- WORK TO COMPLETE: Would you retype, word for word, the line with "Task: Collapse to 简略信息 view" and every line after it through the end of the records below?

- PROVIDED RECORDS:

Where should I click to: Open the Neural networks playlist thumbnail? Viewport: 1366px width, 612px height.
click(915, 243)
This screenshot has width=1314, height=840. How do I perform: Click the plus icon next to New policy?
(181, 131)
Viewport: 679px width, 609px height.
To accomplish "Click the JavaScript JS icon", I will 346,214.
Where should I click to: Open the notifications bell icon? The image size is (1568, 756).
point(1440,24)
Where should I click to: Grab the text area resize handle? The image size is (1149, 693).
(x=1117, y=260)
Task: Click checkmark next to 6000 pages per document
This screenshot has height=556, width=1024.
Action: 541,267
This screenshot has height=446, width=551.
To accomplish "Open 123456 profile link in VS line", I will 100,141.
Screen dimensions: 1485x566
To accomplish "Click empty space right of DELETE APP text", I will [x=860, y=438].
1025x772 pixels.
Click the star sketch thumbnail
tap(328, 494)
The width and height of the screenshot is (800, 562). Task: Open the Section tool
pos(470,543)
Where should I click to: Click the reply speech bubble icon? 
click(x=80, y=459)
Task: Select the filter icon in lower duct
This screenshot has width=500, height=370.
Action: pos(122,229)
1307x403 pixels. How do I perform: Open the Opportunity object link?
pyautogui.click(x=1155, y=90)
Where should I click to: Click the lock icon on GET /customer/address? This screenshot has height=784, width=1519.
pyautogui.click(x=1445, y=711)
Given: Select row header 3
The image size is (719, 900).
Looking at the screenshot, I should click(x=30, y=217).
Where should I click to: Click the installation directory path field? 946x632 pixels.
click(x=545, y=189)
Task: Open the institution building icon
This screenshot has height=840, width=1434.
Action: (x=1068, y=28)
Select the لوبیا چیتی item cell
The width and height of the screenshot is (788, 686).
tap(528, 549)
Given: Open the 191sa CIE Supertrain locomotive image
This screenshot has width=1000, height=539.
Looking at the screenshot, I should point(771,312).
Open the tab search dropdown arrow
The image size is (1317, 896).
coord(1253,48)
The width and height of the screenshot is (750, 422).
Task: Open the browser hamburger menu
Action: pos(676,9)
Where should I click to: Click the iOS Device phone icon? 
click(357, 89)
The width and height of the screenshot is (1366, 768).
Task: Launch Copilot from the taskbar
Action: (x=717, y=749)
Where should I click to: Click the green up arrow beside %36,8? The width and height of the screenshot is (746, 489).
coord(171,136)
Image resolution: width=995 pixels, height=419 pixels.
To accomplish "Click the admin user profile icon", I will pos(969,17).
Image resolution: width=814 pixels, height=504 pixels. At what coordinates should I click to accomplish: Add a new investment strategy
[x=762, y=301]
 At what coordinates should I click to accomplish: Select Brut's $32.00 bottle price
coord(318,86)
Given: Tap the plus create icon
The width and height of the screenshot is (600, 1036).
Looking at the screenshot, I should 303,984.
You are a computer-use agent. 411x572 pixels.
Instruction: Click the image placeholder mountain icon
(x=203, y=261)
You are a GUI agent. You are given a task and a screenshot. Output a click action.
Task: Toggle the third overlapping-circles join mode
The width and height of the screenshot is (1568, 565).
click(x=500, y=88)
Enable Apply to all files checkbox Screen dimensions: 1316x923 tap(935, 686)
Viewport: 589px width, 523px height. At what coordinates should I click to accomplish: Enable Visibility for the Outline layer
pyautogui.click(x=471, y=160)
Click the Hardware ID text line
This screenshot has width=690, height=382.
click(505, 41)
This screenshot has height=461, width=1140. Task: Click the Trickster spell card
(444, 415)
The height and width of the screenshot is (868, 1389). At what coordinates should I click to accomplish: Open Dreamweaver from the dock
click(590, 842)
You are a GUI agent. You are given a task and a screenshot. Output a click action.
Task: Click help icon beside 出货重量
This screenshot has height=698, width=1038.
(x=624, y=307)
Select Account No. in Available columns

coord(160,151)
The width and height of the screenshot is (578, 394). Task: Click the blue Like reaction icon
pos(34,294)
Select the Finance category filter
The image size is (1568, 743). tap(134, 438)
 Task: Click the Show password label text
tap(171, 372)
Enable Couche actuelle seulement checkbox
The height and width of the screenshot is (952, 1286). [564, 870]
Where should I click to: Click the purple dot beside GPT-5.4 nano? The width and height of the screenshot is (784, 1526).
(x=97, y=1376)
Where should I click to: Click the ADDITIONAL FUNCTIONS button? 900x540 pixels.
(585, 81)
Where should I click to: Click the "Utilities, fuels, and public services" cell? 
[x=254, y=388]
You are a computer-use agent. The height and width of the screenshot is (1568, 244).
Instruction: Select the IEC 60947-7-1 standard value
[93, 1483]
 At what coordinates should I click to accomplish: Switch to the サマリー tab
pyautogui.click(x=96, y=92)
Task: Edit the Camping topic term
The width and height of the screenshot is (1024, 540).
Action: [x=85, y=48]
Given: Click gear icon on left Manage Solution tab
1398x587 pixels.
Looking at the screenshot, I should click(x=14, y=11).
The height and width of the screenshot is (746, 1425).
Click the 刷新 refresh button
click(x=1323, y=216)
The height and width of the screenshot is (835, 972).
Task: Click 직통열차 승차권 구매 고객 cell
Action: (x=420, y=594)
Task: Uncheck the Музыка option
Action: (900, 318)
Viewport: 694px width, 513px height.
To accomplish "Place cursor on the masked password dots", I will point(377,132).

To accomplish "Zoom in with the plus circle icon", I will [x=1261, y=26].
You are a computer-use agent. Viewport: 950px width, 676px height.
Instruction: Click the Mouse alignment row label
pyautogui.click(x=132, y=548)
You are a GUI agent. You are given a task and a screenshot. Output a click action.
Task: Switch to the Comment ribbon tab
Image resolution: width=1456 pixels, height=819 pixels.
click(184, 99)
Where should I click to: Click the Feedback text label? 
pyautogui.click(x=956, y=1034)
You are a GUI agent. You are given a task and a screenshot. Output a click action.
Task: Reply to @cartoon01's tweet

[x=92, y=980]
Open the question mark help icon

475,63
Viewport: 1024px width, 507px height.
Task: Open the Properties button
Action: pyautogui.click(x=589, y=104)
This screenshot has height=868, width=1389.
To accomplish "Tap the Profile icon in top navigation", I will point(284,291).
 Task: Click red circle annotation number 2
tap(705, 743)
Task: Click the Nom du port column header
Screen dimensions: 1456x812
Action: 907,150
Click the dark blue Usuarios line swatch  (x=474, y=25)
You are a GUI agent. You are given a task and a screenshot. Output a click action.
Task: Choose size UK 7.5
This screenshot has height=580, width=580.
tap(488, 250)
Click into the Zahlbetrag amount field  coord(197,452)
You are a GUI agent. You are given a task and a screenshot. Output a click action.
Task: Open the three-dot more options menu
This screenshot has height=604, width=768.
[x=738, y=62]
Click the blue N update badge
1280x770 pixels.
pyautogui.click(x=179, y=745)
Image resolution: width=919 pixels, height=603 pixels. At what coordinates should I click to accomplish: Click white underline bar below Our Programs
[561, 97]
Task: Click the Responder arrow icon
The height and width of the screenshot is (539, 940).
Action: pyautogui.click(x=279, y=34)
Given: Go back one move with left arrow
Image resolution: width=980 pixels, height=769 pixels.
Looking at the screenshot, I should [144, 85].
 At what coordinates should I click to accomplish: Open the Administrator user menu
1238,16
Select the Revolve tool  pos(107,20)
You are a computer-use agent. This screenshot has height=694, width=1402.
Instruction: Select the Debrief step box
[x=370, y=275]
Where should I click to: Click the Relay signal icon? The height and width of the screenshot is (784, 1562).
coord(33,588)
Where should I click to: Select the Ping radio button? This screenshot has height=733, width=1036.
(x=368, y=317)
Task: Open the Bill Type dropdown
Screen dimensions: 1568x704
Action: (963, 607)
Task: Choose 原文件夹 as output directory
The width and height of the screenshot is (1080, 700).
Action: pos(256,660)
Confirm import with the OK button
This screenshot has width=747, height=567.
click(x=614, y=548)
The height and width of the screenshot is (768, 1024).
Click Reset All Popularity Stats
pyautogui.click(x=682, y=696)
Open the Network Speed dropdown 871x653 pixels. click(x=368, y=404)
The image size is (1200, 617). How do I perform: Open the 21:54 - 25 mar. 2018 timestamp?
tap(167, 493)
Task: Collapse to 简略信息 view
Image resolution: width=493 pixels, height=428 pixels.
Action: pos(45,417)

- SOLVED EXERCISE:
Task: Collapse to 简略信息 view
Image resolution: width=493 pixels, height=428 pixels.
Action: pos(45,417)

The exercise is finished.